A simplified version of the scheme I am trying to solve would be;

input = Vector{Float64}(1:6)
output = zeros(3)

io_map = Vector([
    Vector([1]),
    Vector([2, 3]),
    Vector([4, 5, 6]),
])

for i in eachindex(output)
    output[i] = sum(input[io_map[i]])
end

This structure is very similar to TensorFlow’s ragged tensors. Which do seem to be supported by the hardware drivers (ROCm) and CUDA at least).

Ideally I would use these ragged tensors, as it would mean a similar structure of the code as it already has, but I don’t see any support or documentation on this for the AMDGPU.jl, CUDA.jl or any other packages. Has anyone else encountered and/or solved this already?

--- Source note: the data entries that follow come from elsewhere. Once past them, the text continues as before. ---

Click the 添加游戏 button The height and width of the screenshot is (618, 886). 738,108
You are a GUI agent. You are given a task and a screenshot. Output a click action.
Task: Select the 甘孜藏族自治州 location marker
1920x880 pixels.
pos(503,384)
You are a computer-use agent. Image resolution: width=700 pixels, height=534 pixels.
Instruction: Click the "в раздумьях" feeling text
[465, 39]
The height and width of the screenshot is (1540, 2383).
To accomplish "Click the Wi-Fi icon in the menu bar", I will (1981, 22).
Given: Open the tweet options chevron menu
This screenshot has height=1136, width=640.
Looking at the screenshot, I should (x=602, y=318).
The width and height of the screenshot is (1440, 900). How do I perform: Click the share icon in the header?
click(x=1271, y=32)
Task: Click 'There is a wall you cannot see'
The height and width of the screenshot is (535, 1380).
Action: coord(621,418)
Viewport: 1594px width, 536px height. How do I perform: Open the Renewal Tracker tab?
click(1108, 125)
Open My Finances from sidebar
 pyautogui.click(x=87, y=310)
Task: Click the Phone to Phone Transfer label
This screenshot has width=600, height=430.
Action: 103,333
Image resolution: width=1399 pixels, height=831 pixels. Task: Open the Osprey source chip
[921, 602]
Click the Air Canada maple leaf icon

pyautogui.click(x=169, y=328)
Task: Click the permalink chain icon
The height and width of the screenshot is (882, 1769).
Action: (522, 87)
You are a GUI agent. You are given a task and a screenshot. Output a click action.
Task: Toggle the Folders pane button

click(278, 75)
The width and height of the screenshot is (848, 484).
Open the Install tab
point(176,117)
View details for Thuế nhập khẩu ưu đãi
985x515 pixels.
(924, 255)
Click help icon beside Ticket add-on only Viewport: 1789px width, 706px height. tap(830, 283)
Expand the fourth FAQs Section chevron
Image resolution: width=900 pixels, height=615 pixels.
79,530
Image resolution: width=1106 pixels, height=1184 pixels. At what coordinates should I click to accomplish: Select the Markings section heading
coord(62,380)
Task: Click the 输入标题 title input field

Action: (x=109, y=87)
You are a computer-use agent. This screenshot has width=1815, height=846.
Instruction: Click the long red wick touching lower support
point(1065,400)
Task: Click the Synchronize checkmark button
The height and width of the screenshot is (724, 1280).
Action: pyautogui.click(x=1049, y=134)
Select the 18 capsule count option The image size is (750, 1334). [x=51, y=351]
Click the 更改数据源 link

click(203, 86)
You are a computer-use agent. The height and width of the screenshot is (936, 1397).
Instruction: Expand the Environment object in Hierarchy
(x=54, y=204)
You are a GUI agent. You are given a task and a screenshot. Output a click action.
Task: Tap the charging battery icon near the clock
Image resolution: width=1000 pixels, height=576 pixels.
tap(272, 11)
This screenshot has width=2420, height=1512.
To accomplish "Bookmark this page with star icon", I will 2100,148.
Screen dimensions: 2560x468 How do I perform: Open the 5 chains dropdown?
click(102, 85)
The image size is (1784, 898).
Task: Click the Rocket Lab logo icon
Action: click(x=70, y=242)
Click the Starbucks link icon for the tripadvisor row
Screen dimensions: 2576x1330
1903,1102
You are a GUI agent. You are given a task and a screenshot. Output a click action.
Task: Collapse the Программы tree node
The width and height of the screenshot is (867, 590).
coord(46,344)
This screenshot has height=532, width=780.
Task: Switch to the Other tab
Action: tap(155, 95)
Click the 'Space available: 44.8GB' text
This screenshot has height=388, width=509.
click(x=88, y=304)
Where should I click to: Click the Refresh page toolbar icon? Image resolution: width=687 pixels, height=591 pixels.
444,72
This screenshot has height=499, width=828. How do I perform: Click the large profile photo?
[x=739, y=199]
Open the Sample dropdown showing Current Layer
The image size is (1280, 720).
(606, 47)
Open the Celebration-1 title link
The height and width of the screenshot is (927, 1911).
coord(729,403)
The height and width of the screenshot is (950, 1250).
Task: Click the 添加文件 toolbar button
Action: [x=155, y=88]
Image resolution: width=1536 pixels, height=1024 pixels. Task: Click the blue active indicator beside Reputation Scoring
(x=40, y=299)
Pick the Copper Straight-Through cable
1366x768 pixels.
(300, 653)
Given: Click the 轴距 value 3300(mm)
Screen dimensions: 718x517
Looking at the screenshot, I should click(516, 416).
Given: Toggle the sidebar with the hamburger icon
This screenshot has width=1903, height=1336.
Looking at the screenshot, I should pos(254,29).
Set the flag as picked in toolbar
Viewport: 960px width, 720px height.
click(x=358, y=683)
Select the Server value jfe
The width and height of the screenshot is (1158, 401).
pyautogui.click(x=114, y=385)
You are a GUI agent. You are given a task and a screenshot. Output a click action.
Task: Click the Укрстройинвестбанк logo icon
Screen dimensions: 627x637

The alternative would be to use matrix multiplication;

...

io_mat = Array{Int8}([
    1 0 0
    0 1 0
    0 1 0
    0 0 1
    0 0 1
    0 0 1
])

output = sum(io_mat .* input; dims = 1)

But the downside of this is that 1. I need overhaul the code and logic a lot, and 2. I need to get sparse matrices to work for my GPU (AMD) which ROCm doesn’t seem to do out-of-the-box.

A workaround is to make the ragged tensors here dense;

function ragged_to_dense(ragged::Vector{Vector{T}}) where {T <: Any}
    nrows = length(ragged)
    ncols = maximum(length.(ragged))
    dense = zeros(T, nrows, ncols)

    for i in eachindex(ragged)
        for j in eachindex(ragged[i])
            dense[i, j] = ragged[i][j]
        end
    end
    return dense
end

Now with the dense arrays I need to mask out the zero-values when computing the sum;

function sum_at(A, inds)
    v = zero(eltype(A))
    for i in inds
        if i != 0
            v += A[i]
        end
    end
    return v
end

dense = ragged_to_dense(io_map)
for i in eachindex(output)
    output[i] = sum_at(input, dense[i, :])
end

And the vector output will have the same result as in the example above, however with arrays that can be ported to GPU. Making the arrays here sparse is also less necessary this way.

If you’re okay with converting from ragged to dense, why not just convert from ragged to sparse?